In areas with heavy interference, implement multiple query retries in software to distinguish signal noise from device offline errors.
RS485 Modbus RTU Parameter Configuration
Follow the steps below to configure RS485 Modbus RTU parameters:
Set Basic Parameters
Refer to the Parameter Settings page and complete the following steps: Language Setting, Pipe Settings:A02: Pipe Standard, A04: Pipe Outer Diameter, A06: Pipe Wall Thickness, A08: Pipe Material
Execute Z03 (Automatic Initialization).
Test Read/Write Memory
Refer to the Modbus RTU Protocol to test the memory for reading and writing.
Communication Format
bit order: lsb first byte order: big endian Data bits: 8 Parity: None Stop bits: 1
Floating point number follows IEEE754-1985. The float32 below stands for 32bits Single precision floating point number.
Memory Definition and Function
Modbus-accessible memory is divided into two types: Read-Only (RO) and Read/Write (RW).
Read-Only Memory (RO):
Primarily stores flowmeter status information, such as real-time flow.
This type is the most commonly used memory.
Can only be read using function code 04.
Read/Write Memory (RW):
Primarily stores flowmeter configuration parameters.
Each write operation can only modify one parameter at a time.

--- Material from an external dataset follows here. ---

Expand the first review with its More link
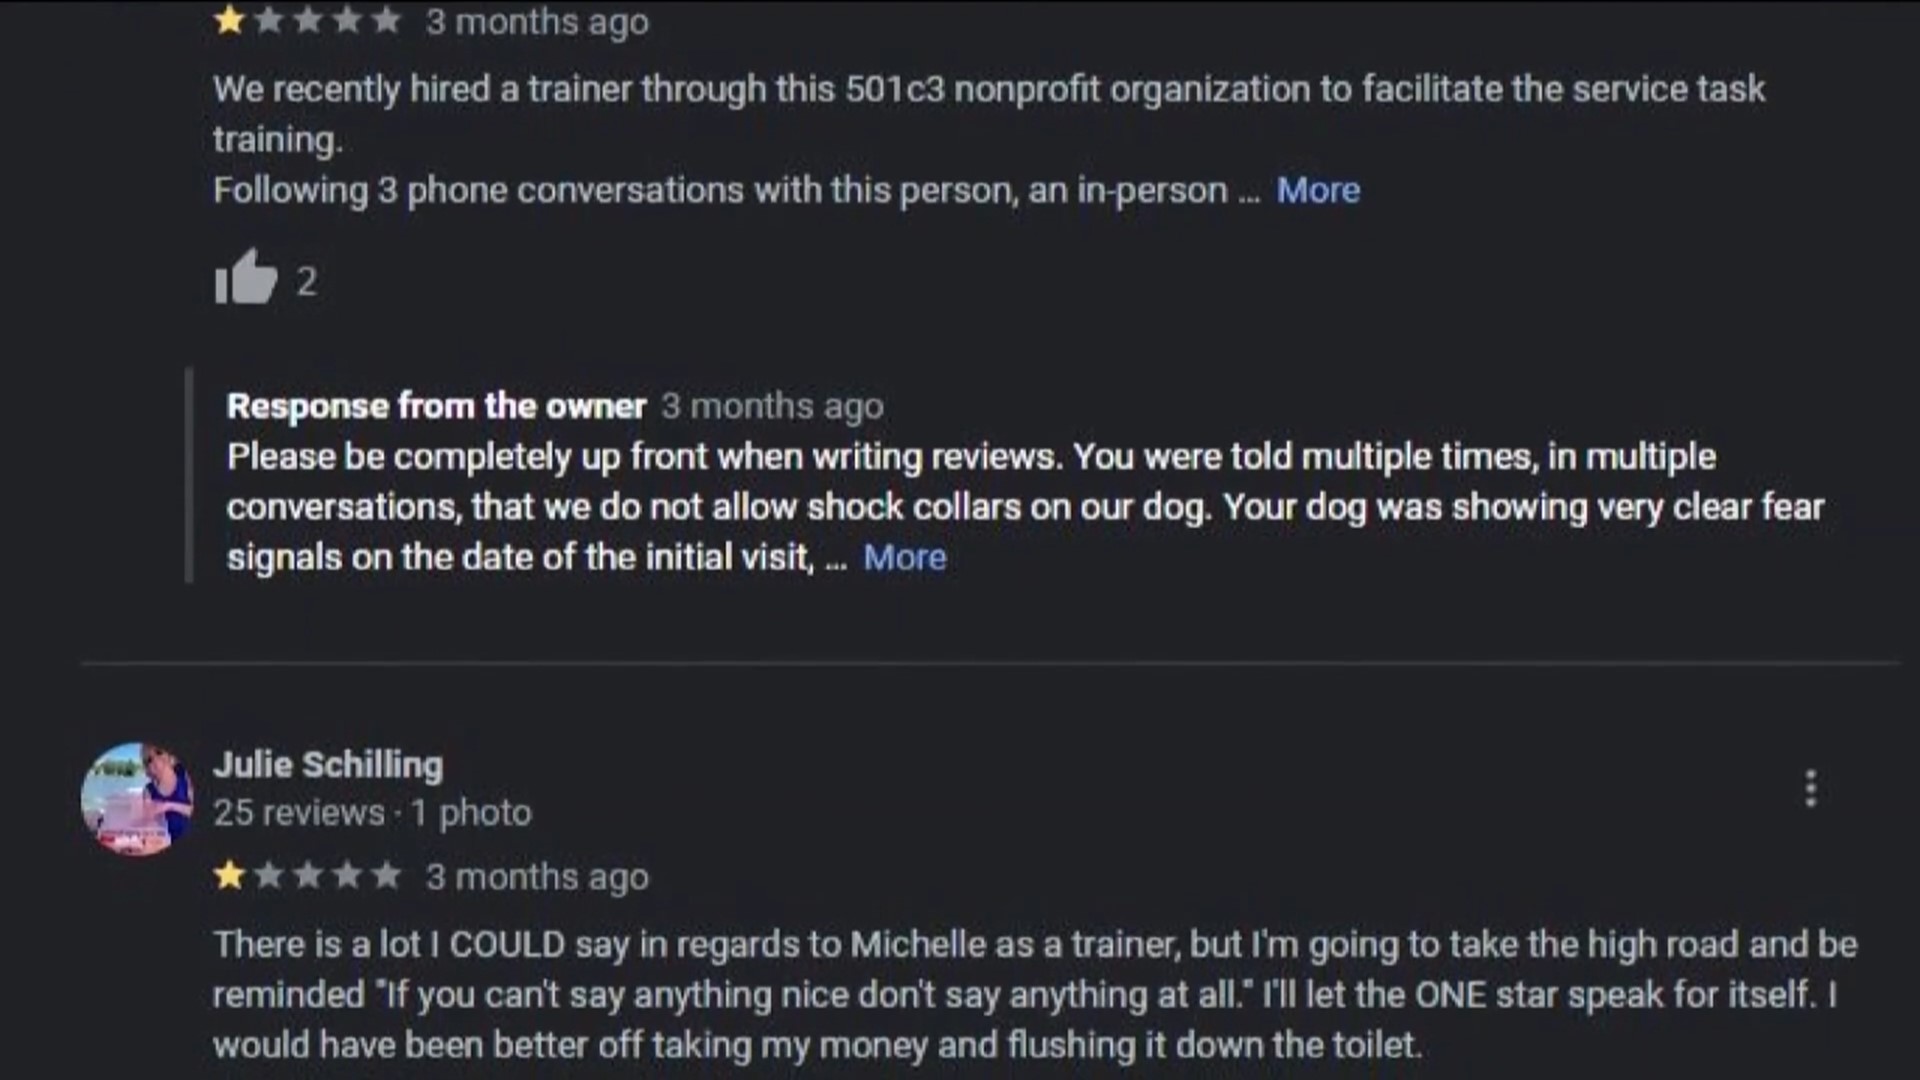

If the parameter occupies 1 register, use function code 06.
If the parameter occupies 2 registers, use function code 30.
In Modbus RTU communication, a Register is the basic unit for memory communication, with a length of 2 bytes (16 bits). A Byte is the basic unit for data transmission, with a length of 8 bits.

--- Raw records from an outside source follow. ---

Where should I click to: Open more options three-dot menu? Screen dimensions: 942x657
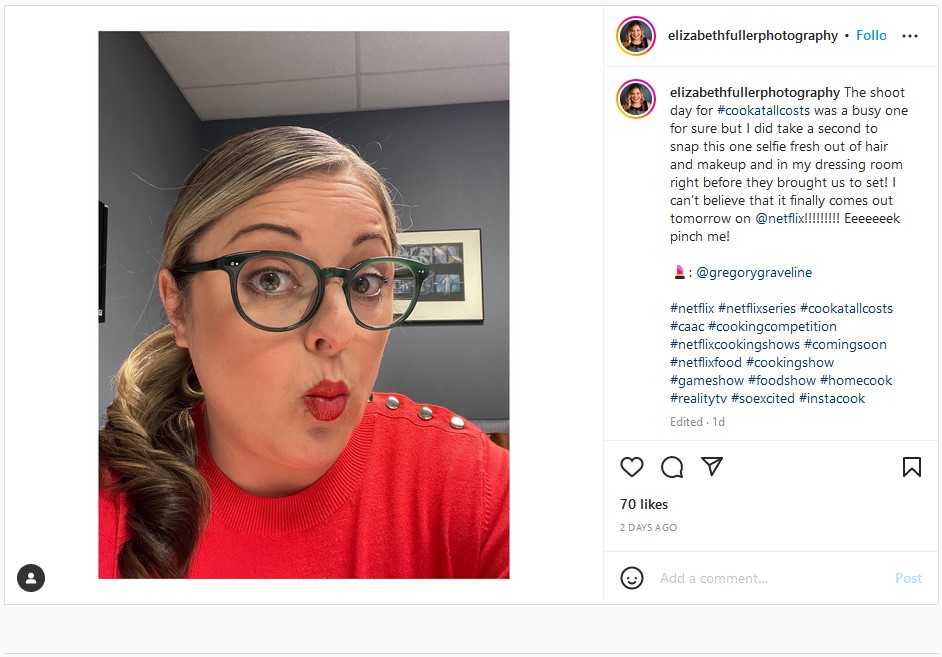(x=910, y=36)
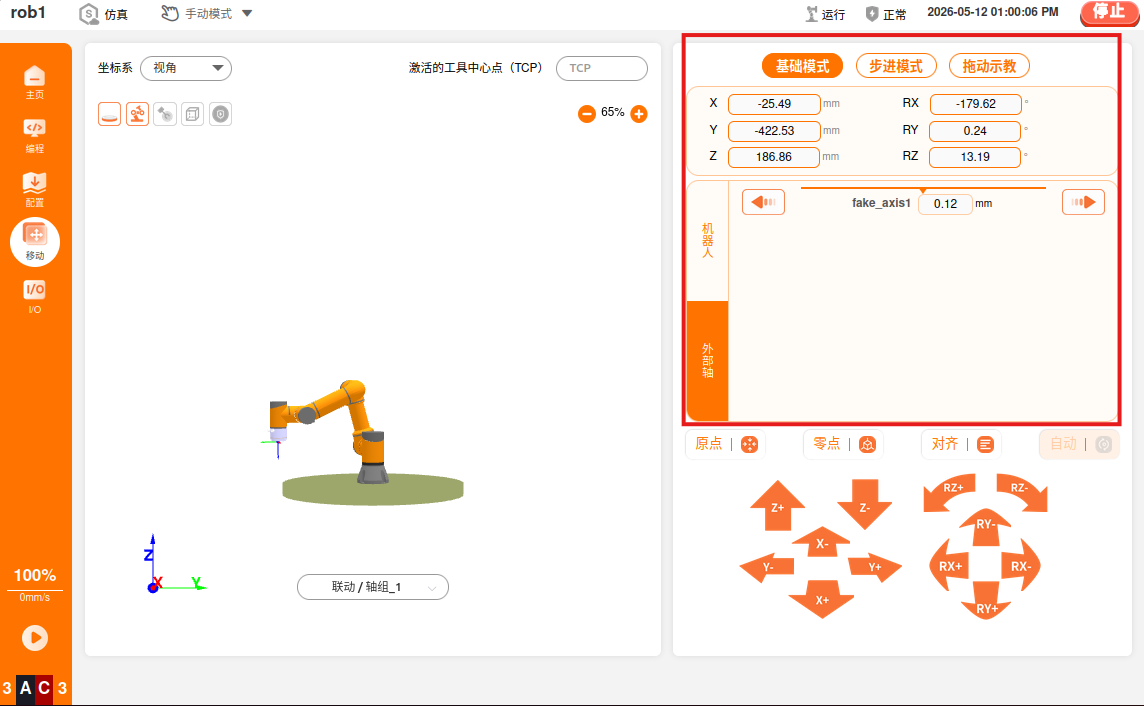Screen dimensions: 1144x706
Task: Open the 配置 configuration sidebar icon
Action: [34, 190]
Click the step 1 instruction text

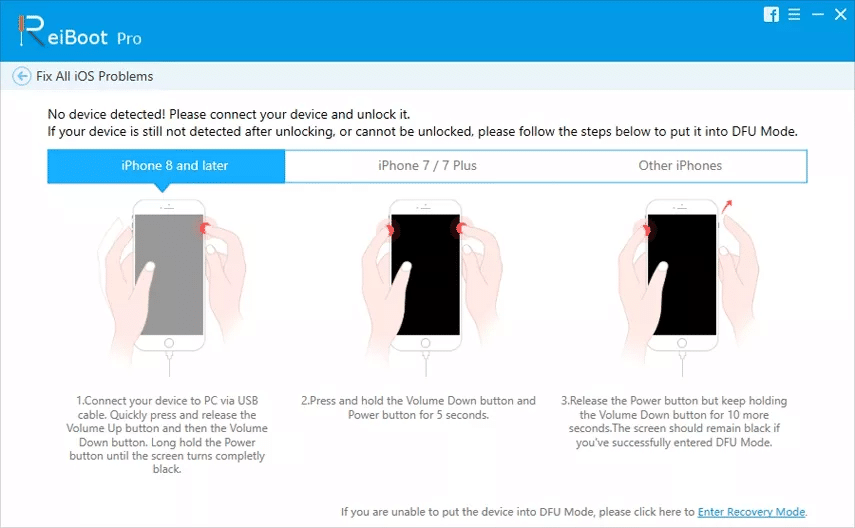point(167,435)
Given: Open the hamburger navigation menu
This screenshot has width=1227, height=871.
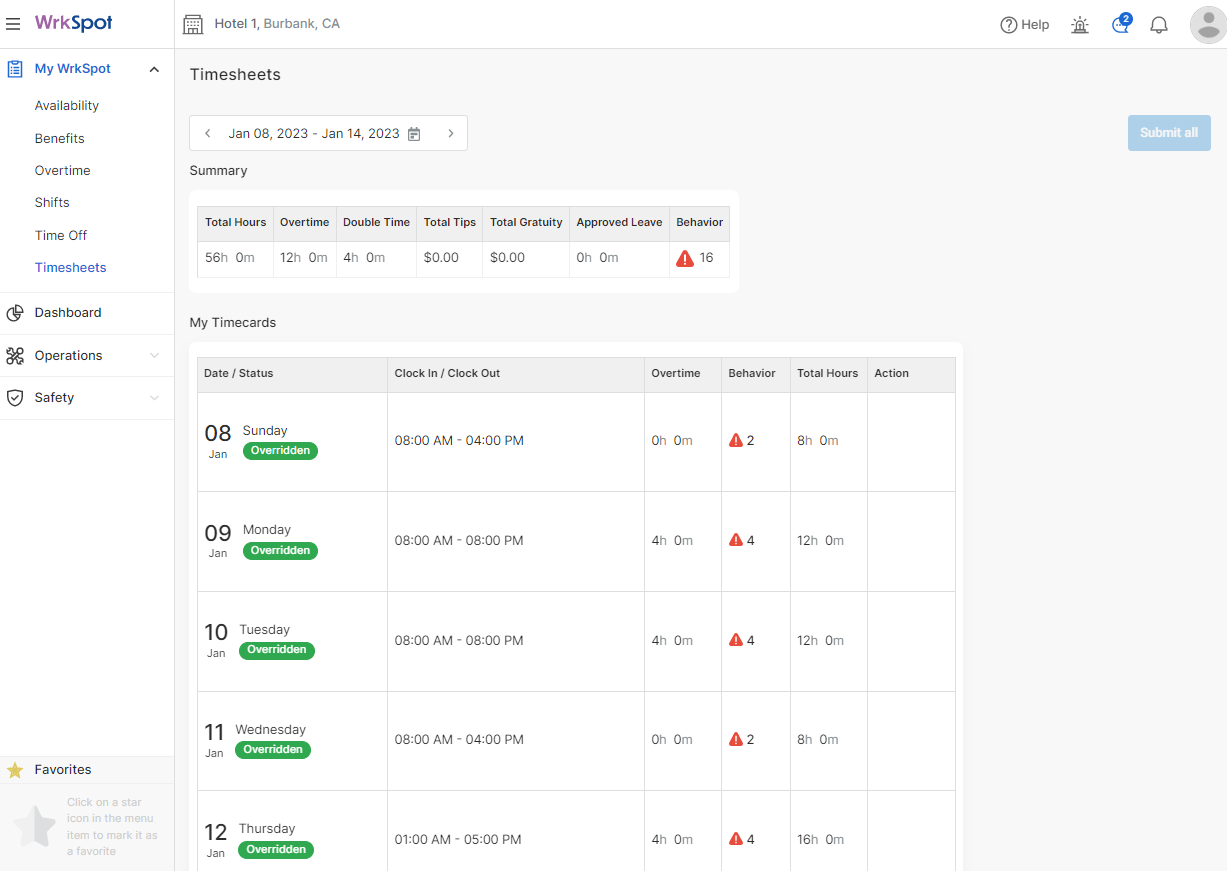Looking at the screenshot, I should 13,24.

Modbus RTU Example – Reading Float32 Data
Using a Read-Only memory read command (04) as an example, this section explains how to send a command and parse the returned data into a decimal value when the accumulated flow is 20,000.5 liters.
Read-Only Memory – Read Command (04) Format
Modbus RTU Example – Read-Only Memory Read Command (04)
Master Sends Read Command (TX Frame)
According to device specifications, the accumulated flow is stored in Float32 format, occupying 2 registers (4 bytes); therefore, the quantity to read should be set to 00 02. The master must send Modbus function code 04 (Read Input Registers) to read 2 registers starting from address 0000.
Slave Address = 01
Function Code = 04
Starting Register Address = 00 00
Quantity to Read = 00 02 (2 registers)
CRC Checksum = 71 CB
Slave Response Data (RX Frame)
After receiving the read request, the slave returns the internally stored 20,000.5 liters (Float32) data, packaged as 4 bytes according to Modbus Register Big Endian (high byte first) and IEEE 754 Float32 format.
Slave Address = 01
Function Code = 04
Byte Count (Number of Data Bytes) = 04 (4 Bytes)
Data (Data Field) = 45 9C 40 00
CRC Checksum = E2 56
Data Parsing and Conversion (Back to Decimal)
Step A: Arrange the Data
Since the device uses Big Endian format, the most significant byte comes first. Therefore, the 4 bytes are kept in the received order and combined as:
459C4000₁₆
Step B: Decode the Float32 Structure (SEM: S = Sign, E = Exponent, M = Mantissa)
Convert 459C4000₁₆ into a 32-bit binary number for IEEE 754 Float32 interpretation.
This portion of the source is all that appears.